■ **Dataset entries**
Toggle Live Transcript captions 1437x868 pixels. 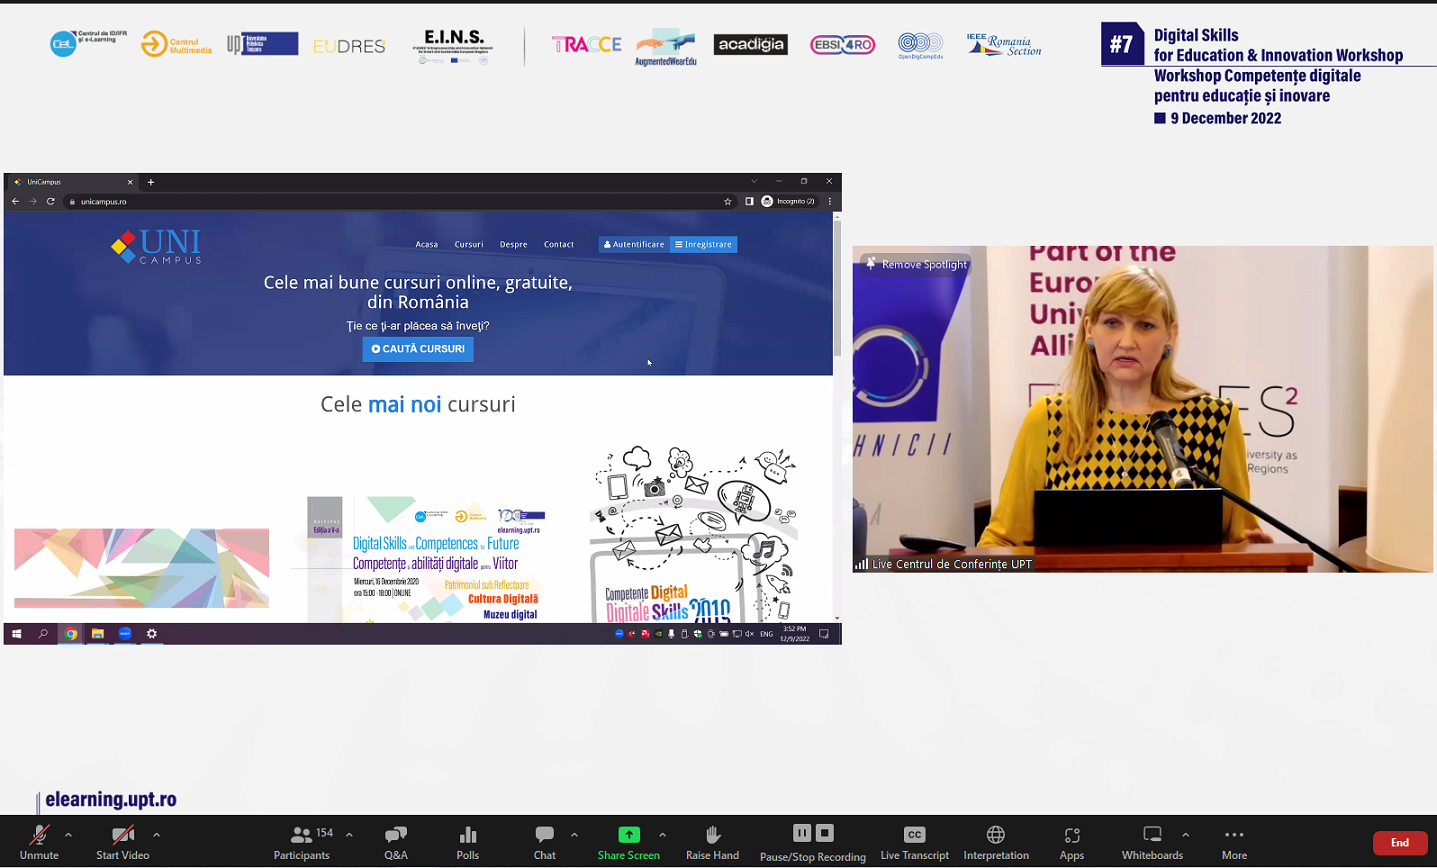click(914, 841)
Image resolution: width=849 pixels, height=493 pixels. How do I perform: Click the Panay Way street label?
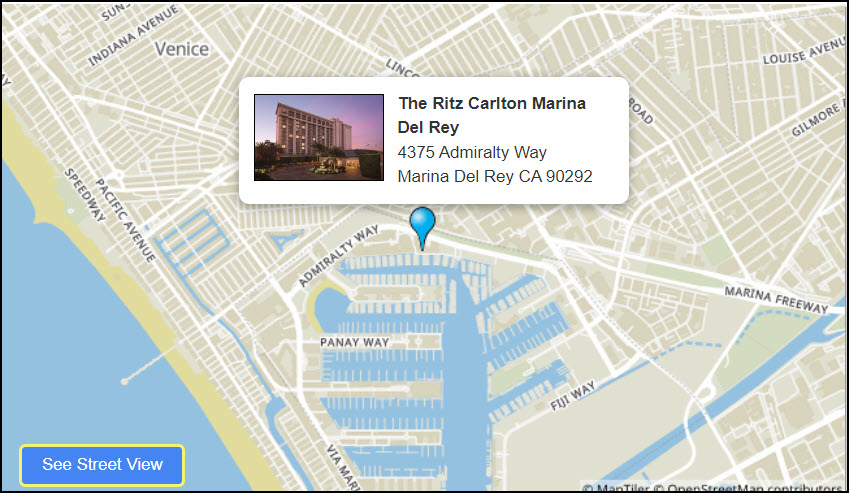tap(355, 342)
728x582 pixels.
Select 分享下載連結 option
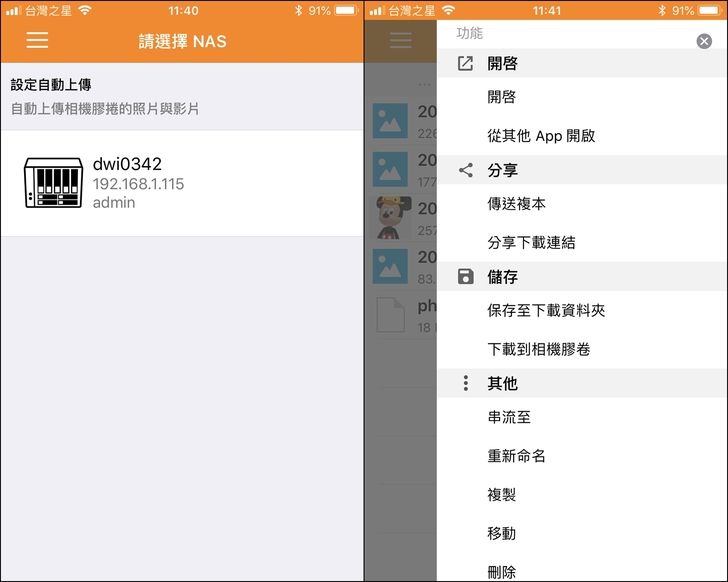pos(531,243)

■ **Assignment**
Exact copy, pictures omitted: every line from the one holding "Image resolution: width=849" through the last line of the data above, and nothing else.

■ **Expected output**
Image resolution: width=849 pixels, height=493 pixels. How do I perform: Click the Panay Way street label?
tap(355, 342)
728x582 pixels.
Select 分享下載連結 option
pos(531,243)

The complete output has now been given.